Hofer, der sich mit 45 Jahren für eine Kandidatur zunächst zu jung gefühlt hatte, schien der richtige Mann zur richtigen Zeit für die FPÖ. Er war im Januar bei einem Zuspruch von nur acht Prozent gestartet und hatte lange Zeit die besseren Karten. Dank der erfolgreichen Anfechtung der ersten Stichwahl am 22. Mai durch die FPÖ bekam er eine zweite Chance. Zuletzt wurde Hofer – von wenigen Ausnahmen wie dem TV-Duell abgesehen – immer zahmer. «Sein Auftreten erinnert mittlerweile an einen Pfarrer: lächelnd, gütig, verständnisvoll, verzeihend», sagt der Chef des Meinungsforschungsinstituts OGM, Wolfgang Bachmayer. Möglicherweise zu zahm für seine an Derbheiten gewöhnte Klientel.

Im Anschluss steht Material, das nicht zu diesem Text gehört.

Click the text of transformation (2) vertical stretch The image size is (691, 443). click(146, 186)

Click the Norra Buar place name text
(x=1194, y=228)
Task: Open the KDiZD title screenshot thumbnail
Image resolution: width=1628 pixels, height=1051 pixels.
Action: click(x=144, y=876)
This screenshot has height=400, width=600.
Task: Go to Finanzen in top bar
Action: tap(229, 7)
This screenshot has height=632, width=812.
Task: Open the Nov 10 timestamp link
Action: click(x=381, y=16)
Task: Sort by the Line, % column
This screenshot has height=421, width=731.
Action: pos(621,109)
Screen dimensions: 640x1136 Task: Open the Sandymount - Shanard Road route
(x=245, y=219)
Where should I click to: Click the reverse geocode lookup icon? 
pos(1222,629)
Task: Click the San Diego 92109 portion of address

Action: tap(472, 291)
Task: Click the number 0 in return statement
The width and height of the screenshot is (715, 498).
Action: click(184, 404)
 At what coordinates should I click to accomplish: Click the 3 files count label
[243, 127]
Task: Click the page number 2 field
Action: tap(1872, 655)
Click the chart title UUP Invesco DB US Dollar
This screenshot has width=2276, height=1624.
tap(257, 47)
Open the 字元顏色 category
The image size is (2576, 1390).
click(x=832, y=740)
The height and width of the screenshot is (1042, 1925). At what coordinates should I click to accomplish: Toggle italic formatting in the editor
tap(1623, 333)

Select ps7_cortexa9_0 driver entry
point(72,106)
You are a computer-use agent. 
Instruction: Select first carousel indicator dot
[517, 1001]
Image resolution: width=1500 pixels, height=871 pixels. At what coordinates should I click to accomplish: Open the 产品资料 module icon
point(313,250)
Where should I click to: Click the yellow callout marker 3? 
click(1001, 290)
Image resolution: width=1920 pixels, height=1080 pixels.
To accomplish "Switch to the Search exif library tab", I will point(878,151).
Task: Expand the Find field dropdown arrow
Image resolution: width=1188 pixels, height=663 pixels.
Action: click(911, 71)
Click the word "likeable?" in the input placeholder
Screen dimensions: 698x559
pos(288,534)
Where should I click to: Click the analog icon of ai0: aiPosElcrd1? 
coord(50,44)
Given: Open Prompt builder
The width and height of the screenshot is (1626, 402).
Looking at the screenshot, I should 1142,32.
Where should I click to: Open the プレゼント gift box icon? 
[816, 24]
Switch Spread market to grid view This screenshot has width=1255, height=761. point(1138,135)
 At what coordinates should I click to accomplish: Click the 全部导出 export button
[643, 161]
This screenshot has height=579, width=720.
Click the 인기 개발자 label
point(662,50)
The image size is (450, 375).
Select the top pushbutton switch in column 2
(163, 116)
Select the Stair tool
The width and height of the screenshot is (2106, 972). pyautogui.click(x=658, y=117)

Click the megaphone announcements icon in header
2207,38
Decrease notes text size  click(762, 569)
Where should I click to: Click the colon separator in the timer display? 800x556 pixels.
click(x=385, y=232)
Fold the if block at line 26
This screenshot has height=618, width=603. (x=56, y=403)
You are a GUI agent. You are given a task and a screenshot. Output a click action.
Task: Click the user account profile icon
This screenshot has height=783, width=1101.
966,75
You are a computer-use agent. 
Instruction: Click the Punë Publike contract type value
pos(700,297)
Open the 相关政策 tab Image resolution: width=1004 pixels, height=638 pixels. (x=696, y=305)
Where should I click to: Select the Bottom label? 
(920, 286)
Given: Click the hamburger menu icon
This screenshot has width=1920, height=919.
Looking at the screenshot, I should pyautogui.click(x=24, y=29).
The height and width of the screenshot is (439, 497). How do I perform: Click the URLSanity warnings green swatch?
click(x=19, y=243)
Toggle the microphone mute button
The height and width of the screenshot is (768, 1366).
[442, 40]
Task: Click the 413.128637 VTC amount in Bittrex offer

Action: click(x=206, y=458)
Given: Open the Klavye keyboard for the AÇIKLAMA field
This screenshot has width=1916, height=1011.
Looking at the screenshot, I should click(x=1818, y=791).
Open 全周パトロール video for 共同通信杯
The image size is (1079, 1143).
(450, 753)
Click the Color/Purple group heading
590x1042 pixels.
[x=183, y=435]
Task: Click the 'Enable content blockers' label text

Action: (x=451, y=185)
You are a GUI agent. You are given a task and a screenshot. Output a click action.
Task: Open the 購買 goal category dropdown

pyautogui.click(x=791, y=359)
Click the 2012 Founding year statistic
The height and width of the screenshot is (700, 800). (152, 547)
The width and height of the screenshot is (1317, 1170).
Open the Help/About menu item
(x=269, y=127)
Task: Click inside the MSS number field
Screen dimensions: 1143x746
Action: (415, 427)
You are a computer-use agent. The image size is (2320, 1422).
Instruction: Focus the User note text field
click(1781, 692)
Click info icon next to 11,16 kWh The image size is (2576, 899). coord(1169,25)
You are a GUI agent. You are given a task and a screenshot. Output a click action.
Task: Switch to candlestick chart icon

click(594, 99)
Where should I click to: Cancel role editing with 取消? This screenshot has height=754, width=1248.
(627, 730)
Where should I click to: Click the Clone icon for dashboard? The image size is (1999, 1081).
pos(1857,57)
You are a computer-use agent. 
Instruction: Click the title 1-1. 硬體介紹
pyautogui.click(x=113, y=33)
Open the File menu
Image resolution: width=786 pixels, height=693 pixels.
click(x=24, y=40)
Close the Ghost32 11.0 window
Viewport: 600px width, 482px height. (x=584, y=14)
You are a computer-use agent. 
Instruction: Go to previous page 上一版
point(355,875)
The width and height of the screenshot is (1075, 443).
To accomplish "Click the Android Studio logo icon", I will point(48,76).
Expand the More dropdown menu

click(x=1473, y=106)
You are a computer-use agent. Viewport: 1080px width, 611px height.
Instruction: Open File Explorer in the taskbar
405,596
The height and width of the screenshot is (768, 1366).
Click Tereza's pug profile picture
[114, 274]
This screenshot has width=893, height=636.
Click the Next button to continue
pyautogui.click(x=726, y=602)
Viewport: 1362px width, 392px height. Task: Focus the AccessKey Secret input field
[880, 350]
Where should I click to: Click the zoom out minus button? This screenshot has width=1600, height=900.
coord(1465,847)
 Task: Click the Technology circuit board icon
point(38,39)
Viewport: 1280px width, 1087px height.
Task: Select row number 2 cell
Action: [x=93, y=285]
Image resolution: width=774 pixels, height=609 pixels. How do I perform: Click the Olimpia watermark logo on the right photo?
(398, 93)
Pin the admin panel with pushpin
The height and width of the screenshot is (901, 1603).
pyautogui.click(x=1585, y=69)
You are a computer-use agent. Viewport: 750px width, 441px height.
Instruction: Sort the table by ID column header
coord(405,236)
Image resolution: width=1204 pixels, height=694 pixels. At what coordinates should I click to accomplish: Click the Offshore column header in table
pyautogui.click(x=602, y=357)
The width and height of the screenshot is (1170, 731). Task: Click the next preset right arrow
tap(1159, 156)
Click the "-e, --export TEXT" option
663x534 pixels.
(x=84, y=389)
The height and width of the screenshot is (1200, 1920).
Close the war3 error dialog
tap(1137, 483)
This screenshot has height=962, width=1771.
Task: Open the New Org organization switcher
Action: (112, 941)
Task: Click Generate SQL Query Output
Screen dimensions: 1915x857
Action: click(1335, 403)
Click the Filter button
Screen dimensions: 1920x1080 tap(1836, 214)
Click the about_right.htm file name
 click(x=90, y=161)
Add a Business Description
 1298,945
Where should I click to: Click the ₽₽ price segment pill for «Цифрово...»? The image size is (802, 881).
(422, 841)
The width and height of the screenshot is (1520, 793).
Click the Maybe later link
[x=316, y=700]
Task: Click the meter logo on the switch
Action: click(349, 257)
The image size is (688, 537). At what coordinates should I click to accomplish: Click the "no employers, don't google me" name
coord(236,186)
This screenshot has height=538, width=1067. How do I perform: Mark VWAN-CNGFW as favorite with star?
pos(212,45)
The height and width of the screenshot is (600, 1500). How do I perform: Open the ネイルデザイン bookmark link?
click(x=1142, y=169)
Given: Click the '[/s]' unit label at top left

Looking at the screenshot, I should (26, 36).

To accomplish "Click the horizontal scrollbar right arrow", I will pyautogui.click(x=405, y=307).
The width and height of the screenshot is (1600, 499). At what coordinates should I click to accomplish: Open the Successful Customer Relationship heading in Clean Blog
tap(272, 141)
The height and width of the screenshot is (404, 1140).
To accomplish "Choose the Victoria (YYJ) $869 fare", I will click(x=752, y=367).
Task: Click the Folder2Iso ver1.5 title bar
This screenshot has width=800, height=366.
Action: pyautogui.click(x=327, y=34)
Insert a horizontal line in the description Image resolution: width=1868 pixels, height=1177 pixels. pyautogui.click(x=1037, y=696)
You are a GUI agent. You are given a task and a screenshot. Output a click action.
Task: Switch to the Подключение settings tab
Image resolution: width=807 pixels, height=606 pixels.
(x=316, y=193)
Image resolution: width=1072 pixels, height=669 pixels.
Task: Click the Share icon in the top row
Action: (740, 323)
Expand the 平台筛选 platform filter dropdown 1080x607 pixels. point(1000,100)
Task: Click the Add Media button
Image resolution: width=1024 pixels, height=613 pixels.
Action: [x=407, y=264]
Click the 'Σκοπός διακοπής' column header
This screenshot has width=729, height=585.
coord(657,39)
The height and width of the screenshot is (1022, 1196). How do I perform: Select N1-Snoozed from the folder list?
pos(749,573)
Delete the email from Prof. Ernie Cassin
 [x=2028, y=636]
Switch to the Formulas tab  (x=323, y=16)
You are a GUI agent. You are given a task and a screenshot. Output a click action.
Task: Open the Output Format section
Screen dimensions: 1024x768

Im Kampf um die Mitte büßte die FPÖ wohl auch ihre strikten Anti-EU-Kurs aus der Vergangenheit. Nun fiel es auch Hofer schwer, seine moderate Kritik an der EU als glaubwürdig zu verkaufen. Erfolgreich warnte Van der Bellen immer wieder vor einem Öxit, der laut Umfragen in der vom Tourismus und vom Export abhängigen Alpenrepublik eher unpopulär wäre. Van der Bellen gelang es nach einem ersten Überblick, gerade auf dem Land – dort hatte er vor sechs Monaten schwach abgeschnitten – zu punkten.
Aus Sicht von Politberater Thomas Hofer spielte auch der lange Wahlkampf eine Rolle: «Der FPÖ-Wähler ist auch ein scheues Reh.» Er stimme gern gegen das Establishment, reagiere aber auch derart gereizt auf den Politik-Zirkus, dass er gar nicht mehr zur Wahl gehe.
Von einer Wahlanfechtung ist dieses Mal bei der FPÖ nicht die Rede. Im Gegenteil gratulierten alle Granden der Partei brav dem Sieger. «Wir werden in Demut das Wahlergebnis zur Kenntnis nehmen», hatte sich Hofer schon bei seiner Stimmabgabe in Pinkafeld im Burgenland festgelegt.
Das Motto für Van der Bellen in den nächsten Monaten ist klar: Er muss das von Lagerwahlkampf sehr zerrissene Land wieder einen. Das hatte er schon bei seiner ersten Rede als gewählter Präsident am 22. Mai angekündigt. Diese Rede kann er jetzt noch mal halten. In den Parteizentralen der Zuwanderungskritischen Parteien Europas muss man jetzt wohl neu denken.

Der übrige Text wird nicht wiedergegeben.